We will use MovieLens dataset for analysis with Pig. The data is available from here. This dataset has been collected by GroupLens Research Project. 


The dataset:


The datasets contain movie ratings made by movie goers.It contains three text files: ratings.dat, users.dat and movies.dat.For the sake of completeness, data in the three files is briefly described here.
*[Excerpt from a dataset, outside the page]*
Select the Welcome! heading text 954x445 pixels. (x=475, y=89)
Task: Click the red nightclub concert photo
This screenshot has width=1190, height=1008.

ratings.dat–>userid::movieid:rating::timestamp
 
– UserIDs range between 1 and 6040 
– MovieIDs range between 1 and 3952
– Ratings are made on a 5-star scale (whole-star ratings only)
– Timestamp is represented in seconds since the epoch as returned by time(2)
– Each user has at least 20 ratings
 
users.dat–>userid::gender::age::occupation::zipcode
 
– Gender is denoted by a “M” for male and “F” for female
– Age is chosen from the following ranges:
 
*  1:  “Under 18”
* 18:  “18-24”
* 25:  “25-34”
* 35:  “35-44”
* 45:  “45-49”
* 50:  “50-55”
* 56:  “56+”
 
– Occupation is chosen from the following choices:
 
*  0:  “other” or not specified
*  1:  “academic/educator”
*  2:  “artist”
*  3:  “clerical/admin”
*  4:  “college/grad student”
*  5:  “customer service”
*  6:  “doctor/health care”
*  7:  “executive/managerial”
*  8:  “farmer”
*  9:  “homemaker”
* 10:  “K-12 student”
* 11:  “lawyer”
* 12:  “programmer”
* 13:  “retired”
* 14:  “sales/marketing”
* 15:  “scientist”
* 16:  “self-employed”
* 17:  “technician/engineer”
* 18:  “tradesman/craftsman”
* 19:  “unemployed”
* 20:  “writer”
 
movies.dat–>movieID::title::genres
 
– Genres are pipe-separated and are selected from the following genres:
 
* Action
* Adventure
* Animation
* Children’s
* Comedy
* Crime
* Documentary
* Drama
* Fantasy
* Film-Noir
* Horror
* Musical
* Mystery
* Romance
* Sci-Fi
* Thriller
* War
* Western
 
 


Field separators are double colon. We substitute them with semicolon. And then copy the whole directory to hadoop folder. The following shell script does the preparatory work of inserting semicolon as field separator and copying the whole movie folder to hadoop.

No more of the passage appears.